What Any Salesperson Can See: MLM Is Not Direct Selling
In doing the historical and genealogical research of MLM I have one great advantage over many journalists or academics or government regulators. I have personally faced the merciless mandate of making a sale or not being able to pay rent. This is just to say that I had direct, personal life experience with true direct selling. Anyone who has done real sales work knows, without need of historical analysis or data gathering, that MLM is nothing at all like “direct selling.” Two obvious characteristics of MLM define it as fraud in plain sight
1. No Connection between Demand (none) and Supply (“infinite”)
The first is the compensation based on recruiting. The net effect of the recruiting “incentive” is that it creates a sales force that is unrelated to the market demand or need for product. The “duplication” incentive and “unlimited” rewards produce far more salespeople than the market could support. Add in the factor that the recruiter is paid from the newly recruited salesperson’s own purchases, rather than only from external purchases by end-users, the reality of a pyramid scheme becomes blatant and the connection to real sales is severed totally. Every area soon has too many “salespeople” selling exactly the same products. They all buy at the same price. The cost to find and reach “customers” is too high. Keeping loyal customers in the face of so many competitive “salespeople” is impossible. Every “customer” can get the product at the “salesperson’s” price just by signing up and paying a fee. Retailing, i.e., direct selling, becomes utterly impossible.
2. Upside Down Pay Plan
The second element is the classic MLM “compensation plan”, the one that is presented with incomprehensible charts with many “levels” and arrows pointing to varying commission rates and bonuses that are connected to varying structural (recruiting) and volume requirements.
Anyone who has ever been in true direct selling knows that one figure is crucial to viable sales – how much is paid to the salesperson on each transaction. A real salesperson can see immediately the MLM pay plan is turned upside down.
When the absurdly complicated “compensation” scheme is dissected, it reveals that the majority of “commissions” paid on each transaction goes straight to the top of the recruiting chain. The amount allocated to the “sales” person that actually makes the “sale” is pitifully insufficient to sustain the work. The net result is that over half of all commissions, sometimes as much as 80%, on all “sales transactions” are allocated to those farthest away from the “sale”, the top 1%. The only “sales” the model facilitates are internal, among the recruits themselves, just as in a pyramid scheme, a closed system, an internal money transfer. The recruiting model and top-loaded pay plan dictate that less than 1% can ever be profitable. Their “profit” is derived from the funds lost from the other 99%, year by year.

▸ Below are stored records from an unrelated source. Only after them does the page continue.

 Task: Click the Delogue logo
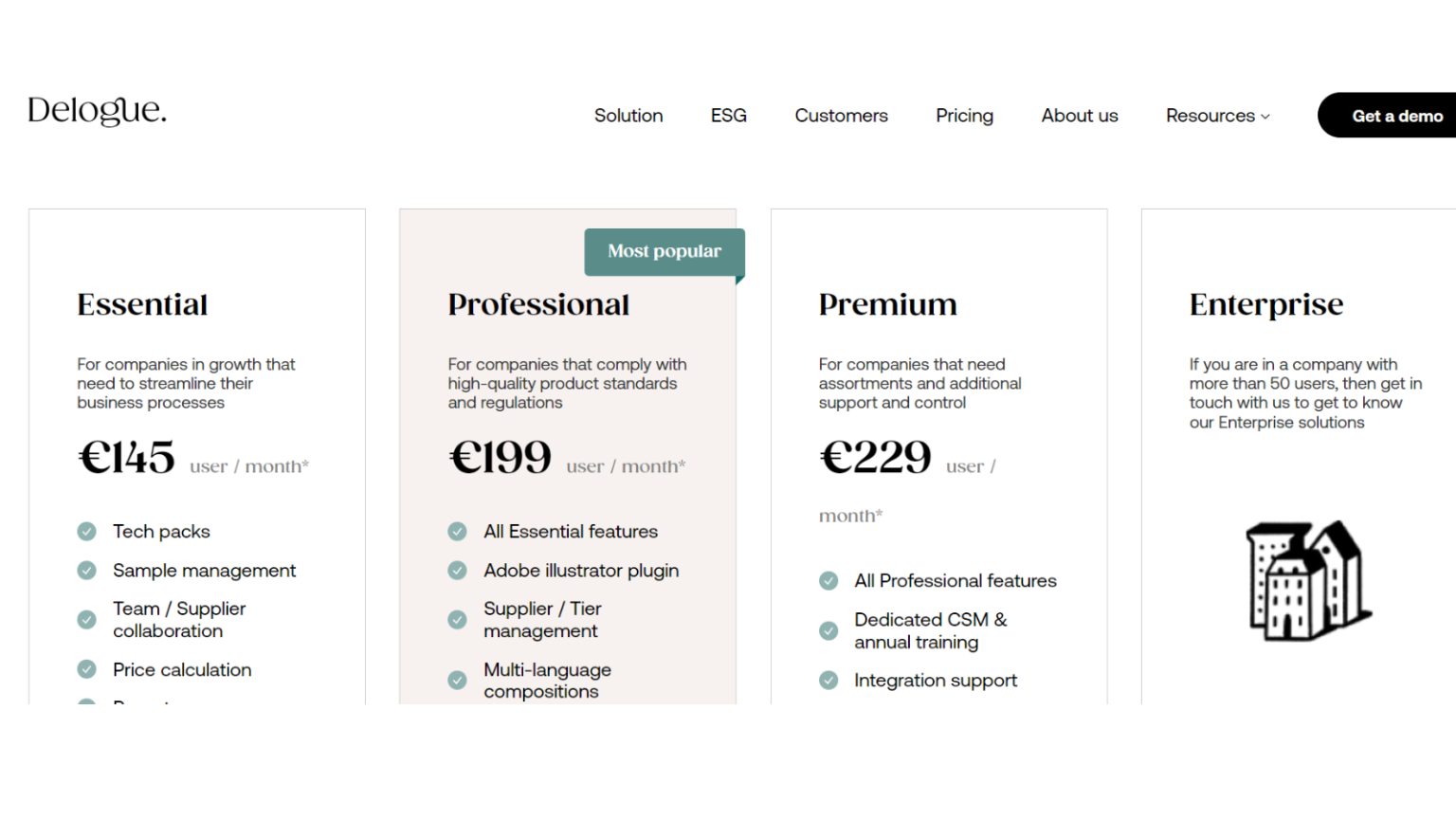97,110
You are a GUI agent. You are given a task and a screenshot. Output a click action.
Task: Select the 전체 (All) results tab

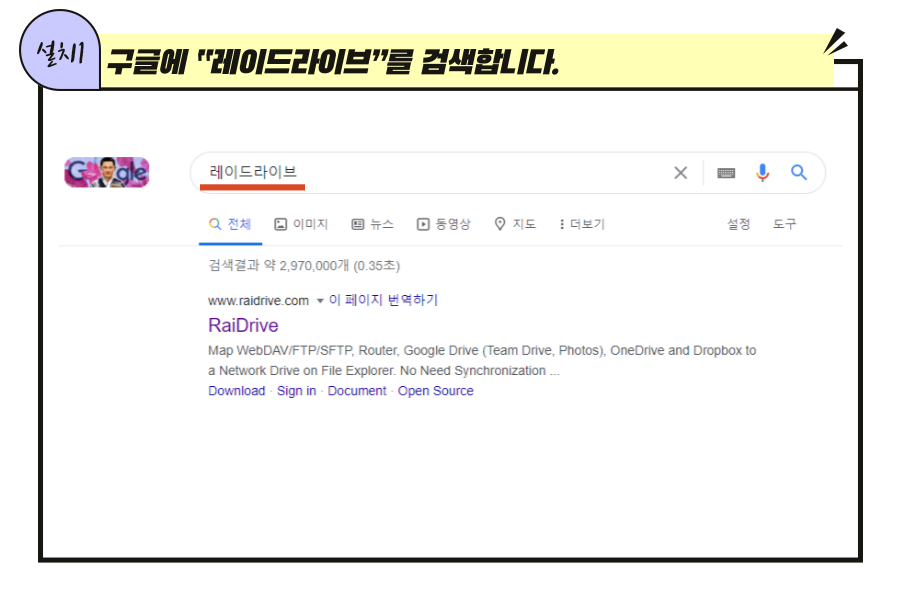(230, 224)
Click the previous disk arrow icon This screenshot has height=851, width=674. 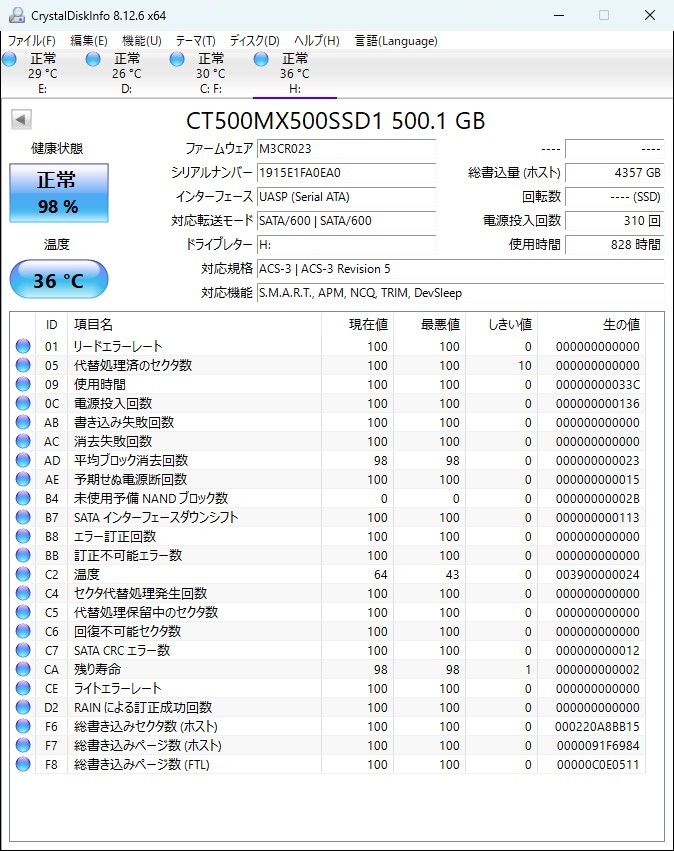click(x=21, y=119)

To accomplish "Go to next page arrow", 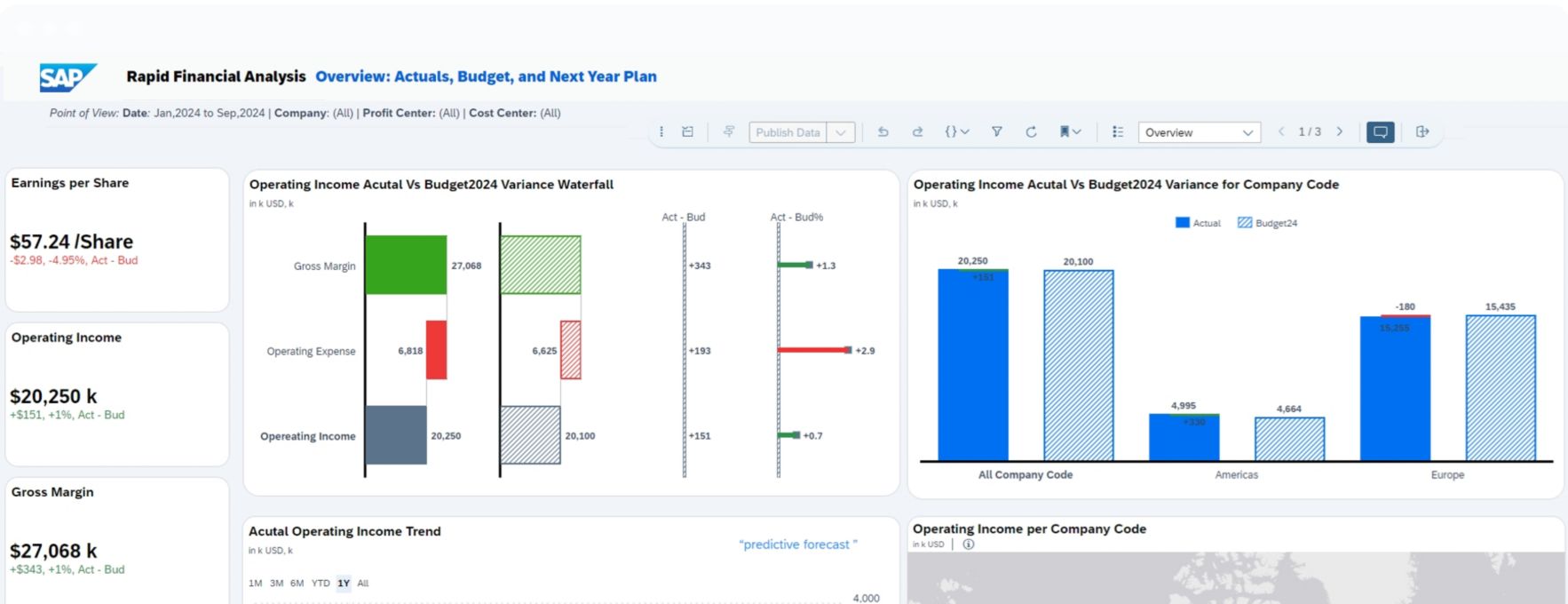I will click(1340, 132).
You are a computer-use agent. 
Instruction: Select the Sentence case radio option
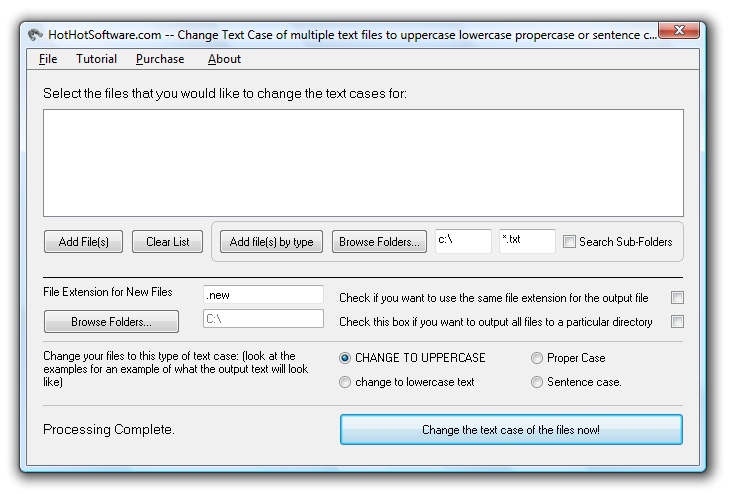point(537,382)
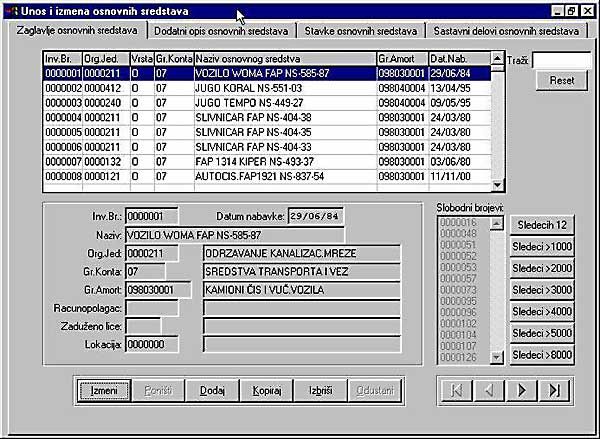Viewport: 600px width, 439px height.
Task: Open Sastavni delovi osnovnih sredstava tab
Action: coord(508,31)
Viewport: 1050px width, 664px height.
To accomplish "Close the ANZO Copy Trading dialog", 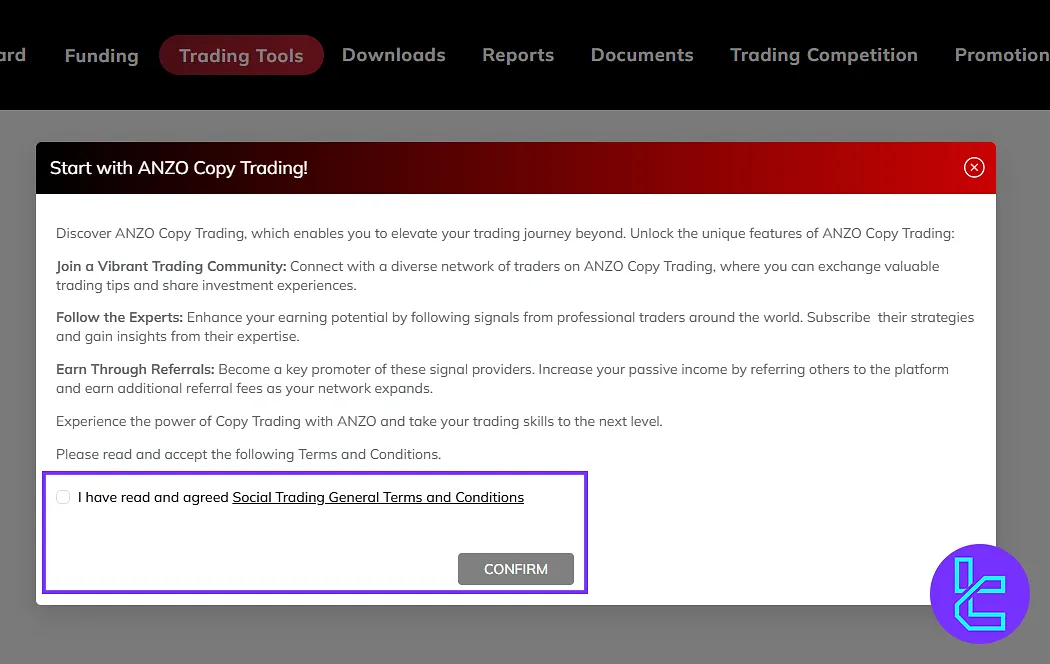I will [974, 168].
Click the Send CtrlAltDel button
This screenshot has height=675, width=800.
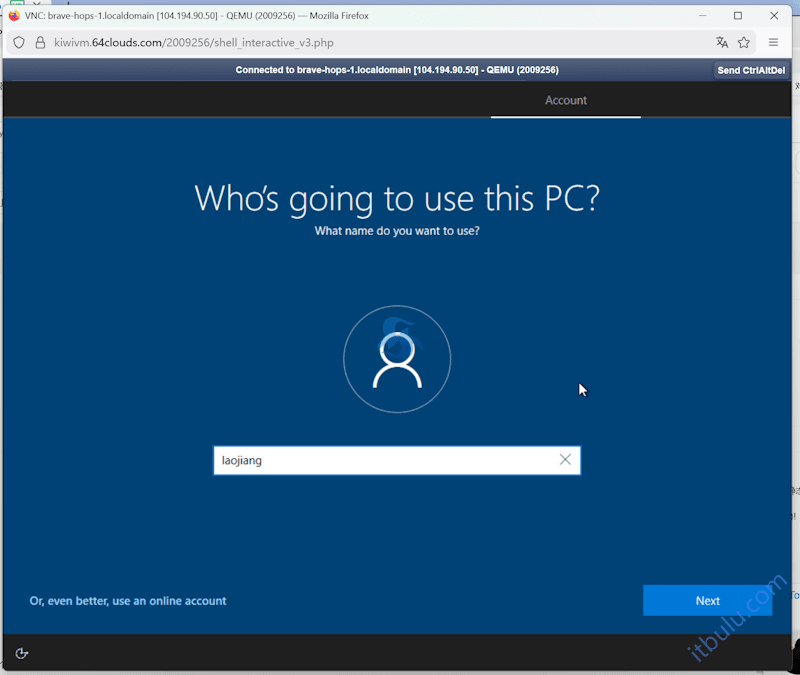750,70
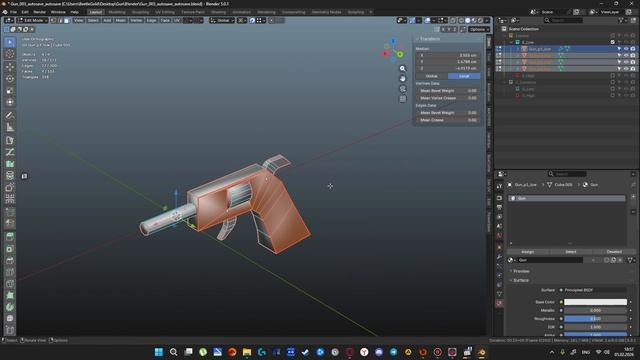Click the Local transform button
Screen dimensions: 640x360
(464, 76)
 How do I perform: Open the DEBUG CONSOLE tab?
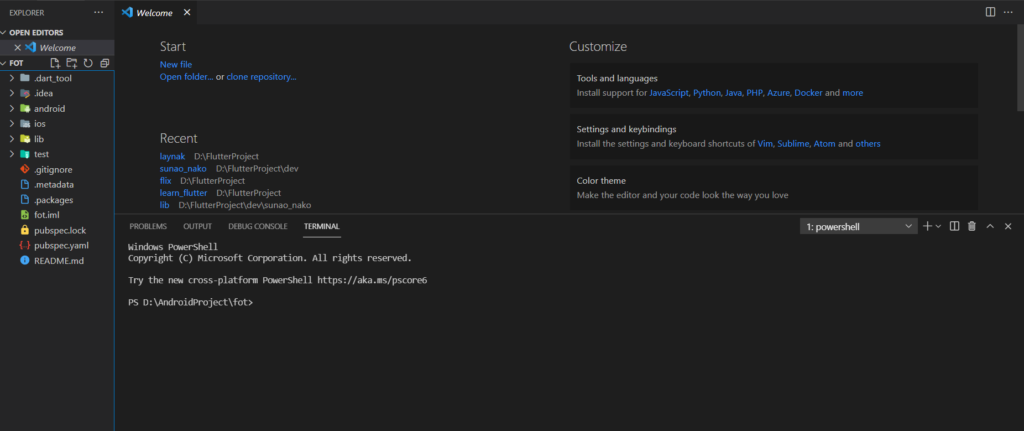(x=257, y=227)
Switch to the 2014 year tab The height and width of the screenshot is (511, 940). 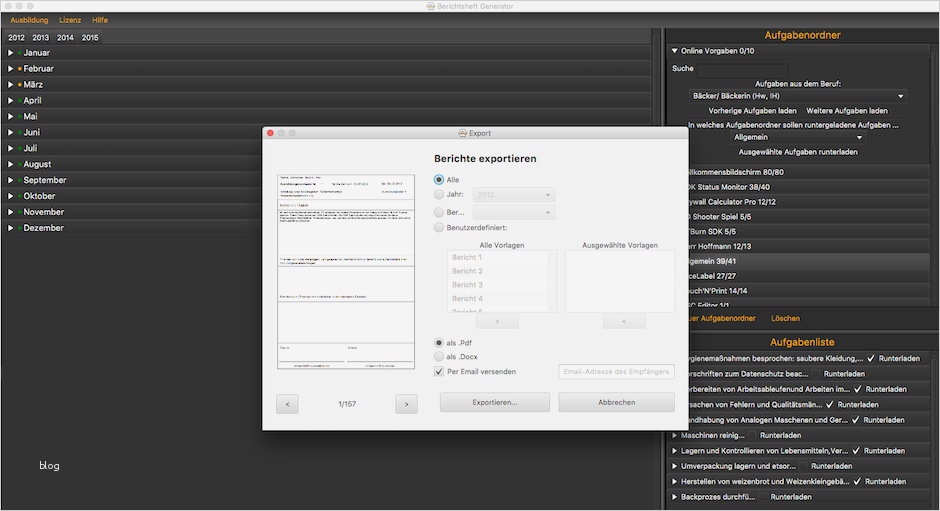pos(65,37)
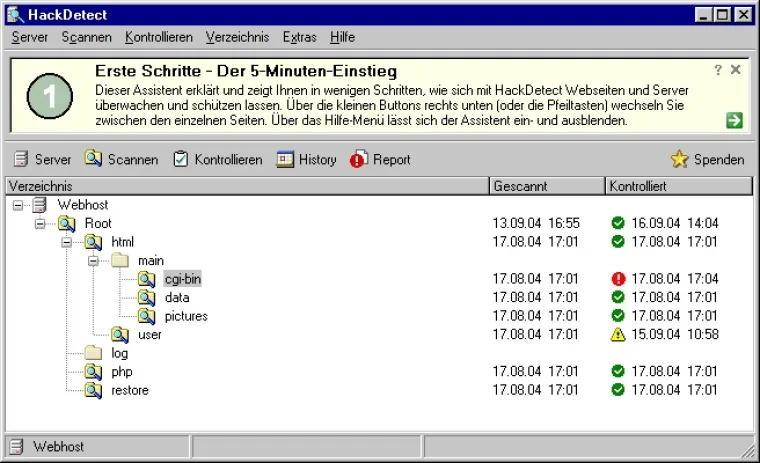Click the Spenden star icon
Image resolution: width=760 pixels, height=463 pixels.
click(679, 159)
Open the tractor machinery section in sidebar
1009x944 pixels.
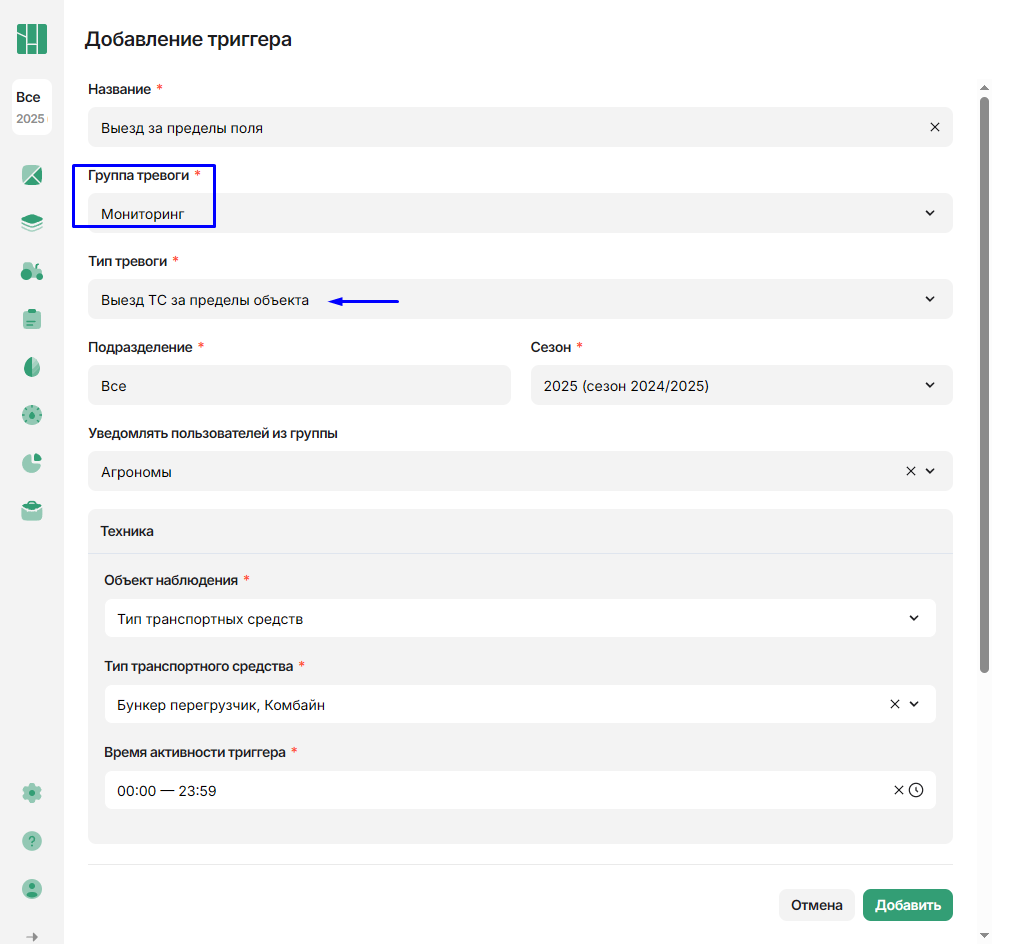coord(32,271)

To call this model “direct selling” is not just inaccurate. It is blind to what is actually going on – calculated deception, massive consumer harm, fraud that steals not just money but years of time, relationships, hopes and dreams. Exactly what to call MLM, if not “direct selling,” is less important than first to get rid of the false identity and open up an inquiry based on facts and consequences. The truth of MLM is not complex, just hidden behind years of mis-identification.